Goal of the exercise:
Report back every line of the entries that contains "circle", exactly as written.

Information supplied:

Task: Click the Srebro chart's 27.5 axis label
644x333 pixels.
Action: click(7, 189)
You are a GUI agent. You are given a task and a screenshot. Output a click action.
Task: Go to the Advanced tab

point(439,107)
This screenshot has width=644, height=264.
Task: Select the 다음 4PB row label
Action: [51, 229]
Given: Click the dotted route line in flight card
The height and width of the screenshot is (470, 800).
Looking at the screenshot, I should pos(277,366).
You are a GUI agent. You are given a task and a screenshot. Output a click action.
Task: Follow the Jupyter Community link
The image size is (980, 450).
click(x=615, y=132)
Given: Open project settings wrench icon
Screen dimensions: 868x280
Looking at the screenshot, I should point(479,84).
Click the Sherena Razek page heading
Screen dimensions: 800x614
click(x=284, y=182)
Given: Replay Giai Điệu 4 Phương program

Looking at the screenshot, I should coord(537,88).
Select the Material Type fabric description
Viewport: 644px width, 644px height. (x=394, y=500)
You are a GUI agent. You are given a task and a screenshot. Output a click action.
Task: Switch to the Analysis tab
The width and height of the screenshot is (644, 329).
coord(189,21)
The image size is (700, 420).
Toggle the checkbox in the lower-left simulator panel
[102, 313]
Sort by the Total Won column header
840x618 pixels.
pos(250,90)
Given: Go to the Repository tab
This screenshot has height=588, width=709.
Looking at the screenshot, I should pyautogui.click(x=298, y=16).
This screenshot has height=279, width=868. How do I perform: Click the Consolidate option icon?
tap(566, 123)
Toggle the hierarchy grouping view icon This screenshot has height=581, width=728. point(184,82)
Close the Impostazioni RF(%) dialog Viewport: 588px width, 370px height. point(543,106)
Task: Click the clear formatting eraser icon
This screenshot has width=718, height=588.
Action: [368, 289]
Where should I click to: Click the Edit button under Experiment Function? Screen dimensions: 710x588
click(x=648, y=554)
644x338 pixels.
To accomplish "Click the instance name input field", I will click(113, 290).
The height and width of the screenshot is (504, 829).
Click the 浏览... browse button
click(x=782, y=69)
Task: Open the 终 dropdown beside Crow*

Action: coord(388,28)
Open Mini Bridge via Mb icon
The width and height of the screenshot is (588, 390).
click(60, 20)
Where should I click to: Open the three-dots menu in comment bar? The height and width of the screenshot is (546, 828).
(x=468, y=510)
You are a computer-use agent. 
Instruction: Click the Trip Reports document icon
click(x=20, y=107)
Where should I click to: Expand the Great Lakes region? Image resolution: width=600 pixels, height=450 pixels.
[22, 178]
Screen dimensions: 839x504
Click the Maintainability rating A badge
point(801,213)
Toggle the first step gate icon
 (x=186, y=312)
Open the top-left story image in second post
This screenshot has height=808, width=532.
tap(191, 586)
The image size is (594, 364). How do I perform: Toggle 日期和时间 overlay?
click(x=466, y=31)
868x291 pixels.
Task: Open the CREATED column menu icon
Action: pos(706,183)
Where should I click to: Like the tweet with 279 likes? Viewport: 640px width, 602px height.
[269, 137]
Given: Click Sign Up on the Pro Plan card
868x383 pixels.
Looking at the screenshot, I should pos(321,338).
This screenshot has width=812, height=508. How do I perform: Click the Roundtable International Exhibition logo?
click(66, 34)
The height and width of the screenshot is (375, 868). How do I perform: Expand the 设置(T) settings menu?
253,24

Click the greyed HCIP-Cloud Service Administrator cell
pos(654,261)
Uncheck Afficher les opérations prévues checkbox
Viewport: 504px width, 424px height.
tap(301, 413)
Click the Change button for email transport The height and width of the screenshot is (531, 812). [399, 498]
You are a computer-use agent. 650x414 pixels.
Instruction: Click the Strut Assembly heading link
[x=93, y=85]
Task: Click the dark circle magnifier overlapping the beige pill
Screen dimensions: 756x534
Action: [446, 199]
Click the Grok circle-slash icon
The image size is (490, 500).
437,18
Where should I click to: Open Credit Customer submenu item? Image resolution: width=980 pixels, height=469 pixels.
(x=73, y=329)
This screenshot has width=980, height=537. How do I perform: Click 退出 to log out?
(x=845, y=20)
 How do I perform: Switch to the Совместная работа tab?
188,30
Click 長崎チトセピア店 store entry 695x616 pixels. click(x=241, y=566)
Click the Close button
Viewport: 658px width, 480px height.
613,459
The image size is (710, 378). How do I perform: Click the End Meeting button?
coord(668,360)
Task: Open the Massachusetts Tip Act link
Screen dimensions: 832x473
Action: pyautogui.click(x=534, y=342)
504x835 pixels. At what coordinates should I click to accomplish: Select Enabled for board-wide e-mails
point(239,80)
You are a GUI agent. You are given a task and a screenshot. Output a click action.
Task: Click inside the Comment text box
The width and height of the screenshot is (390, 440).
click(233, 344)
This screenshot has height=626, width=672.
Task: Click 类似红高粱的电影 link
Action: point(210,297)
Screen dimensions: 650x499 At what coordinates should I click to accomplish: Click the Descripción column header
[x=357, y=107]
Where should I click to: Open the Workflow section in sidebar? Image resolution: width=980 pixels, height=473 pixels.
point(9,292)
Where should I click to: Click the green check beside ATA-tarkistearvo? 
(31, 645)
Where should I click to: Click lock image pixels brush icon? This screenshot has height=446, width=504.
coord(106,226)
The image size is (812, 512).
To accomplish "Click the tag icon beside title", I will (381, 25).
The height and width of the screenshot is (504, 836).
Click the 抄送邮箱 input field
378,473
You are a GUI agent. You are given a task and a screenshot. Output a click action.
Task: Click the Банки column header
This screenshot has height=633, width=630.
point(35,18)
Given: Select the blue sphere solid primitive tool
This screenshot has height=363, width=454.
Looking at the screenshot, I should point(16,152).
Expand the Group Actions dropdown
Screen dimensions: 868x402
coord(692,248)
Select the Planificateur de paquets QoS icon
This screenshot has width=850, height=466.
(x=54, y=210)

Answer for the task:
Task: Click the dark circle magnifier overlapping the beige pill
Click the Grok circle-slash icon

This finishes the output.